- Kategori
- Deneme
Farkında mısınız? Kimse çocuk kalmıyor!
Sokağın sonuna geldiğimde, köşeyi dönmeden önce, kapıdan baktığını bildiğim halde, kısa bir süre durmama rağmen, arkama bakmadım…(!)
Rüzgârın sıcak soluğu sadece tülü titretmeye yetiyor bu gece, uzakta bir köpek havlıyor, zaman öksürüyor, ciğerlerinden kopmuş, nemli anılar saçılıyor…
Çok yaşa!
Bacaklarım tutmuyor, ellerim titriyor, bir köşe daha dönüyorum, az önceki güçlü benden eser yok, çöküyorum, hıçkıra hıçkıra ağlıyor muyum? Gülüyor muyum? Sahi ben ne yaptığımı biliyor muyum?
Kuyruğu bacaklarının arasında, çöplerin arasında nafakasını aramaktan yorulmuş, umudunu yitirmiş, tüyleri dökülmüş bir köpek yalıyor ellerimi…
Yüzler eskiyor.
Gamzeler doluyor…
Farkında mısınız? Kimse çocuk kalmıyor!
Perdeler kapanıyor, evlerin ışıkları yanıyor sonra.
Kendine kendine konuşan bir kadın menekşelerini suluyor…
Biliyorum kavgası da sevdası da bitmiyor.
Nedense aklıma kadına ‘deli’ demek gelmiyor…

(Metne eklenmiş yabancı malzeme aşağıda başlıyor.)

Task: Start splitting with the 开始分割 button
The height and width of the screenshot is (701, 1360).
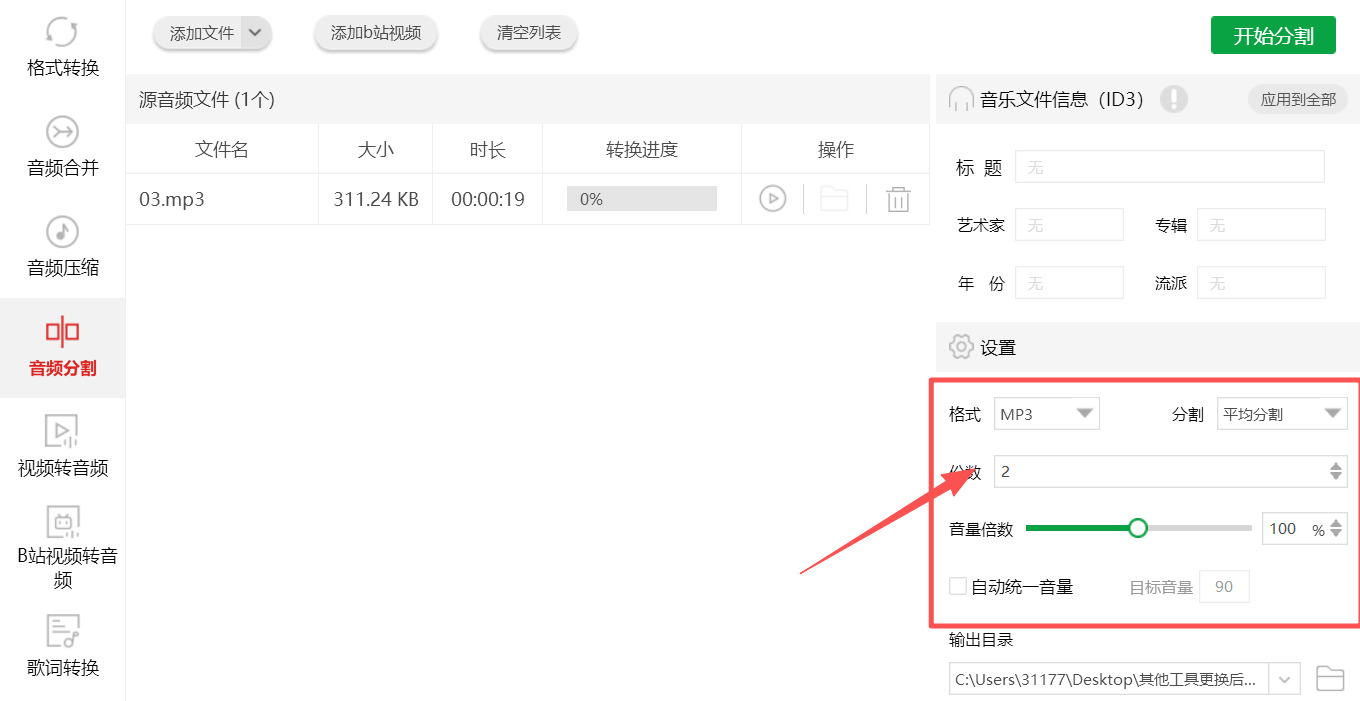Action: pos(1273,34)
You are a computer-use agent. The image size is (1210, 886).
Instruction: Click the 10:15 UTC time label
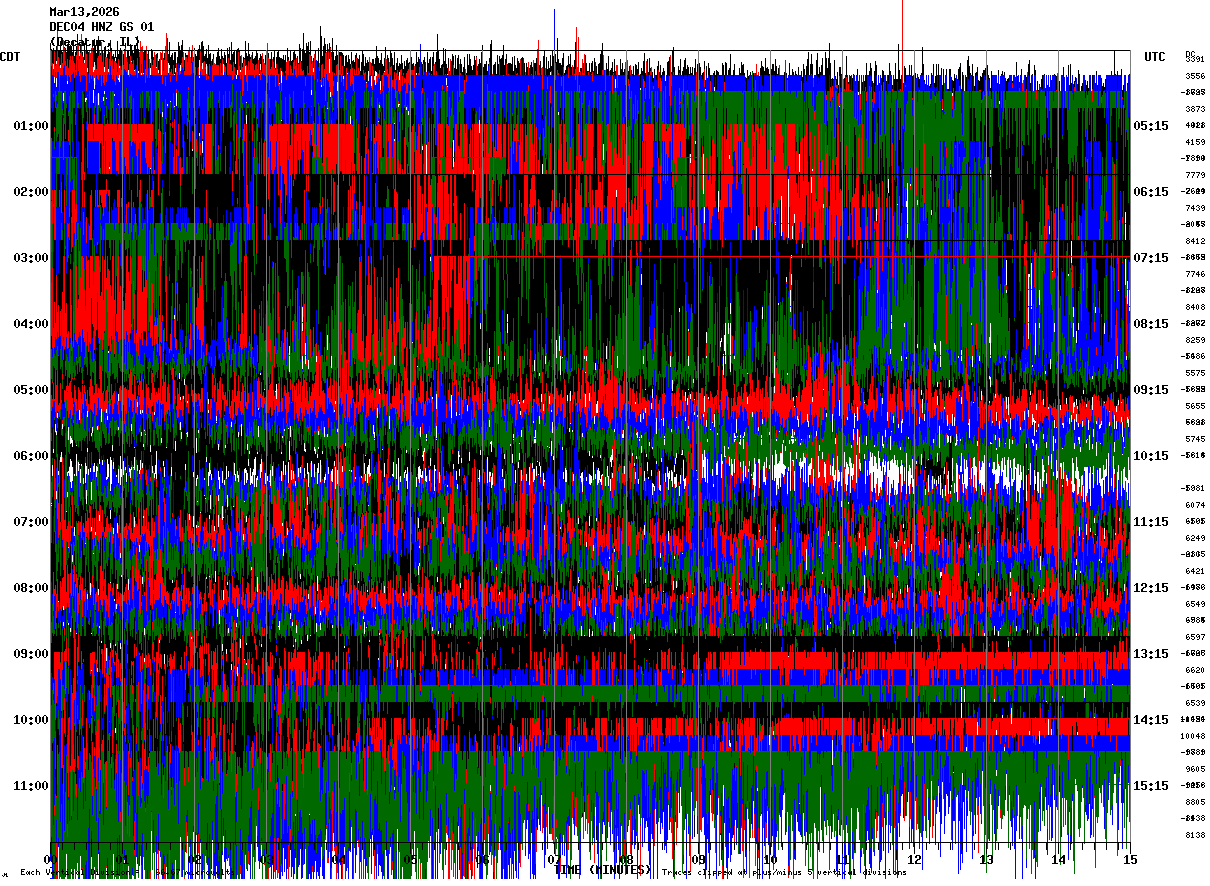tap(1151, 456)
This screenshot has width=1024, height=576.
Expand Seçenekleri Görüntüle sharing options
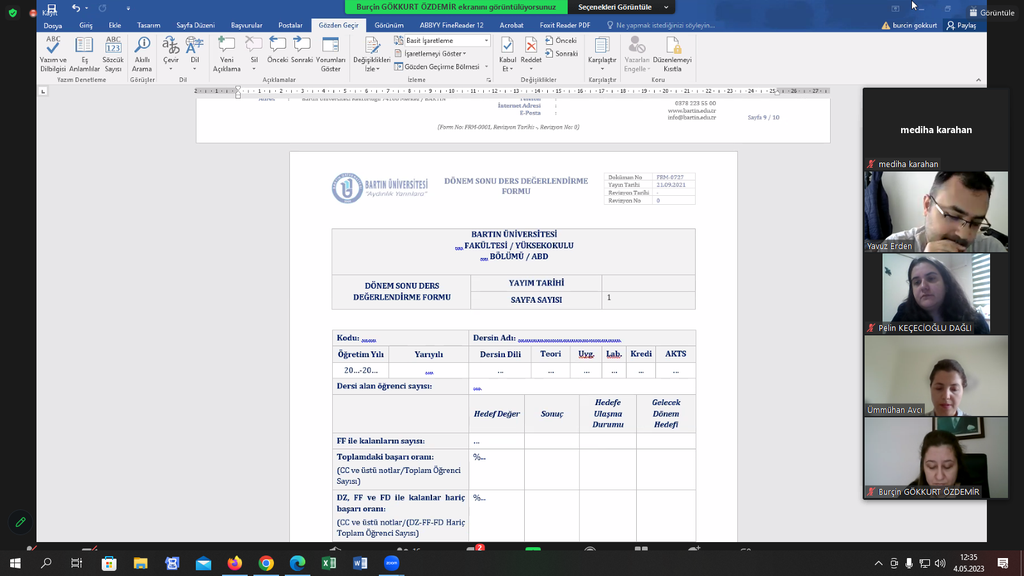tap(618, 7)
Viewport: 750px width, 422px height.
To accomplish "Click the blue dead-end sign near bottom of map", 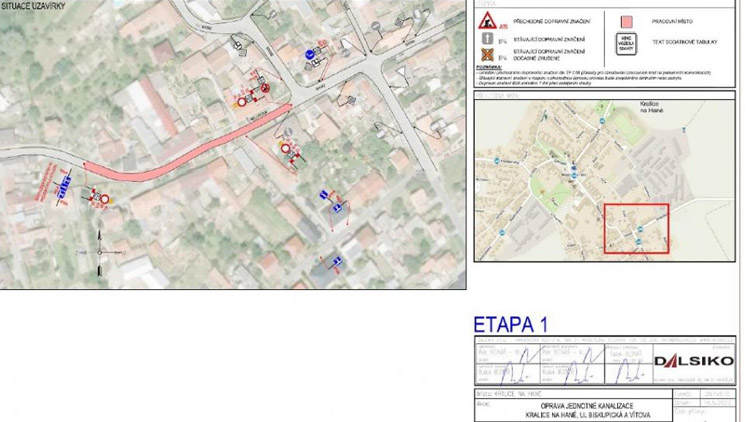I will point(338,263).
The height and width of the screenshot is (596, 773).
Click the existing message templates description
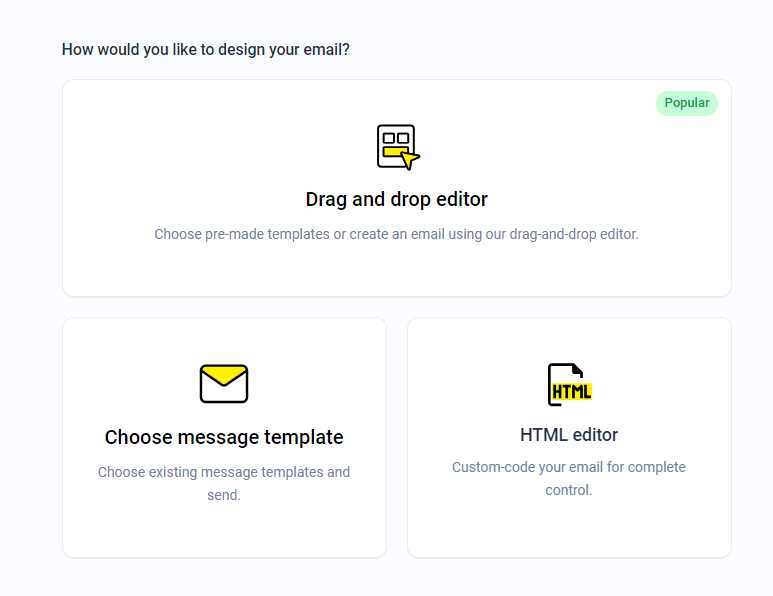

Kadın matrak, su derin, ayakları yere değmiyorken, gücünün bittiği yerde, vazgeçmek üzereyken, ciğerlerini patlatırcasına “imdat” diye bağırsa!
Belki herkes duyacak, aralarında görenler hatta gülenler olacak, belki de alayı şaka sanacak!
Şakadan da ölünür mü yahu?
Hani daha beyaz gelinlik, hani daha sevda, hani şarkılara söyletip, hani daha karpuz kesecektiniz!